Trecho:

Candidaturas e premiações, seja em festivais ou em listas dos “melhores do ano”, revelam a vitalidade das produções realizadas fora do eixo Rio-São Paulo
Por Ismail Xavier*
Desde os anos 1960, notícias e comentários sobre prêmios recebidos por filmes brasileiros em festivais internacionais de prestígio têm despertado a atenção de um público mais amplo do que o contingente de cinéfilos que acompanham o cinema mais de perto. Um primeiro exemplo foi o impacto do Prêmio de Melhor Filme – a Palma de Ouro de 1962 – conquistado em Cannes por O pagador de promessas, de Anselmo Duarte. Depois vieram outros prêmios ao longo destes decênios, tendo os festivais internacionais sedimentado o prestígio do Cinema Novo nos anos 1960-70. Comento aqui os casos mais recentes, deste biênio 2019-2020
Durante os anos 1950-1990, a tônica foi o domínio do eixo Rio-São Paulo como polo de produção dominante, dado que também se expressa quando se consulta a lista de premiações no exterior. E estamos agora num momento em que uma atenção, digamos, especial ao cinema brasileiro vem ocorrer novamente impulsionada pelos prêmios em festivais.

Segmento de dados:

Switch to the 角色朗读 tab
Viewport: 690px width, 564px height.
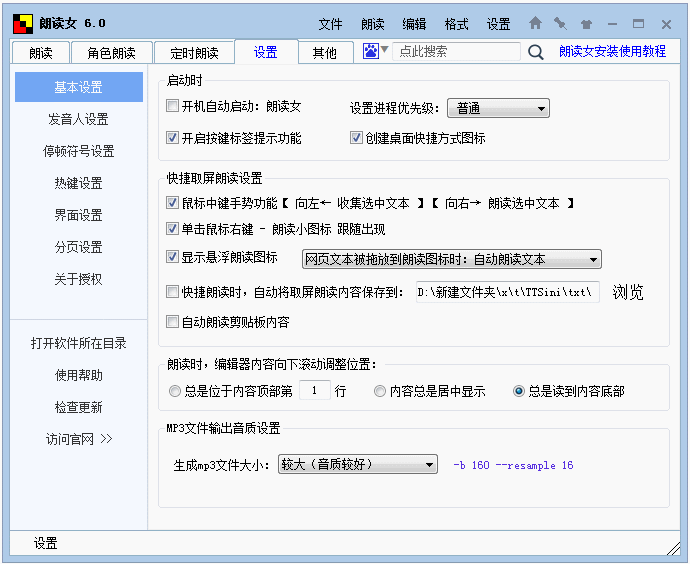(x=112, y=53)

Instruções da tarefa: No trecho sobre prêmios do cinema brasileiro, qual filme ganhou a Palma de Ouro em Cannes em 1962?

Resposta da tarefa: O pagador de promessas, de Anselmo Duarte.